* Exercise requirements:
Without the pictures, set down exactly the lines from the one that contains "1453x840 pixels." to the end of the entries, both included, and nothing besides.

* Records for the task:
------------------------

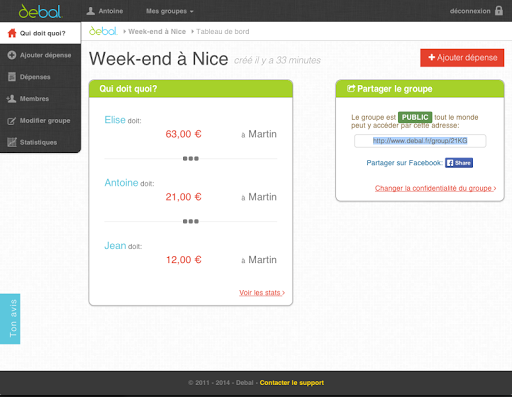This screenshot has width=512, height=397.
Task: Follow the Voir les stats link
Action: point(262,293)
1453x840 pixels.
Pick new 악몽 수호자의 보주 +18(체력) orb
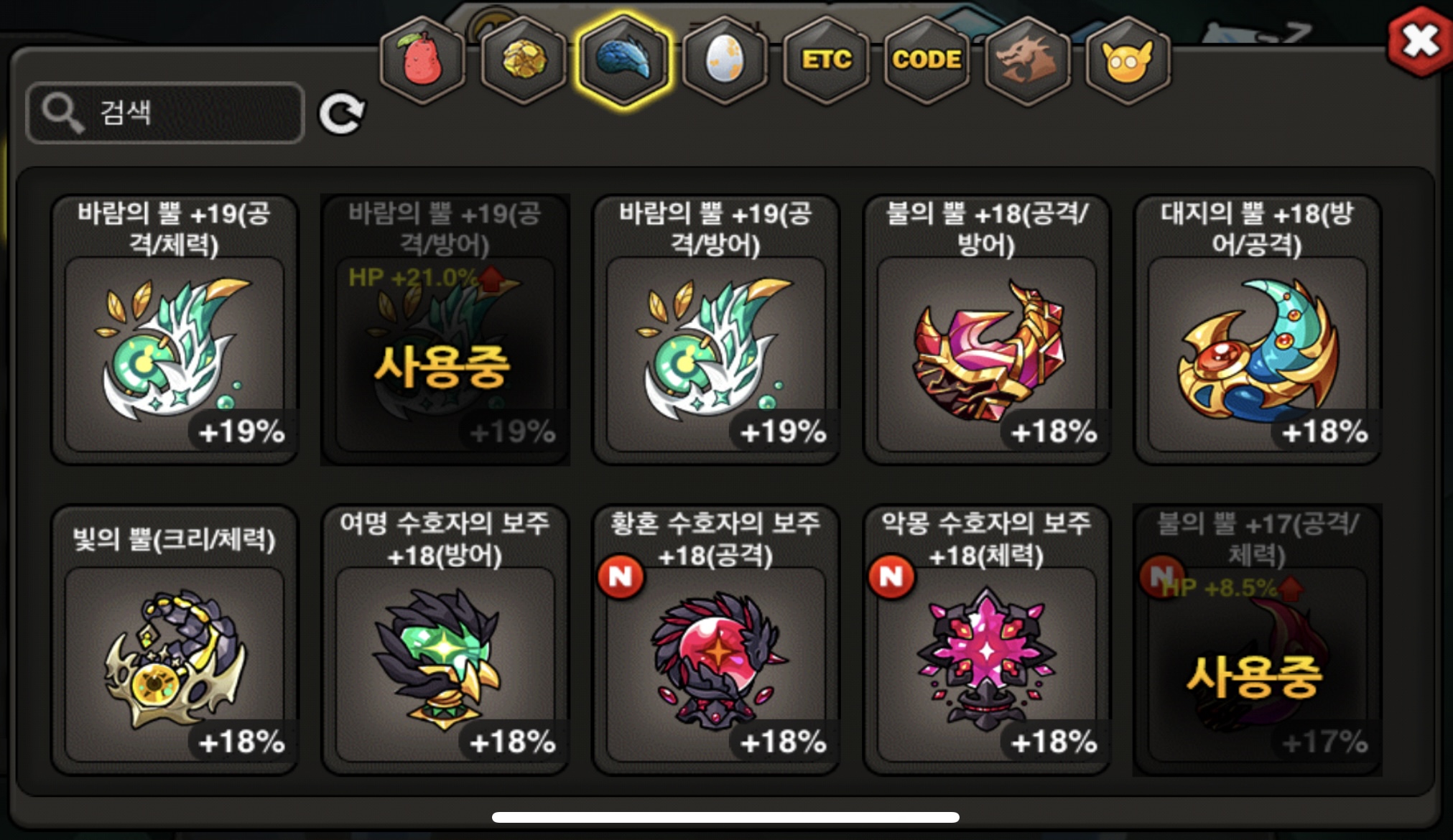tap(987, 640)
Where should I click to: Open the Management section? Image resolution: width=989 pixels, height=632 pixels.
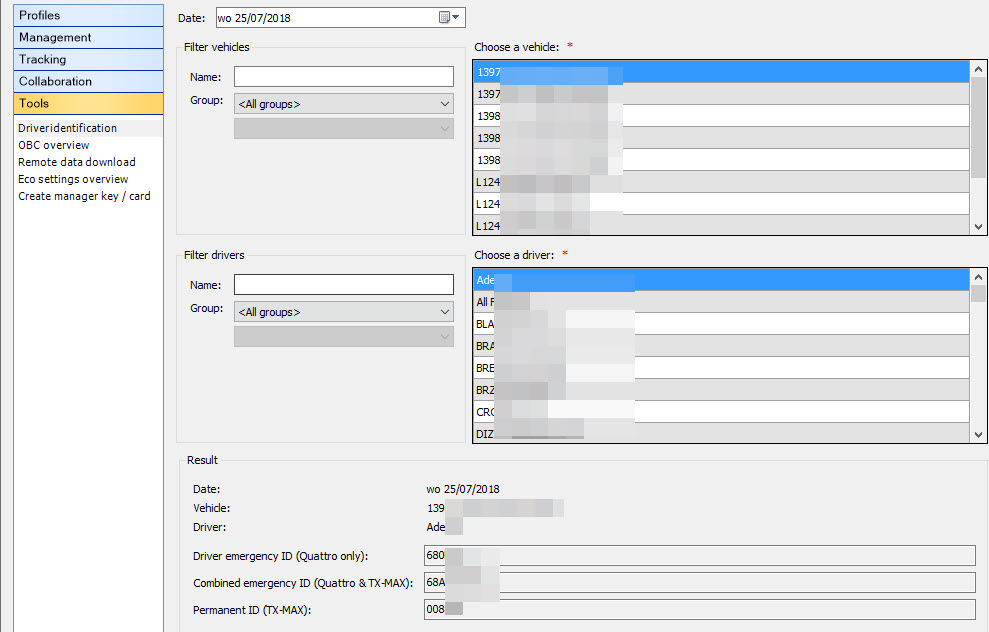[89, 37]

------------------------

* Solution to this problem:
1453x840 pixels.
Pick new 악몽 수호자의 보주 +18(체력) orb
tap(987, 640)
Where should I click to: Open the Management section? Image resolution: width=989 pixels, height=632 pixels.
[89, 37]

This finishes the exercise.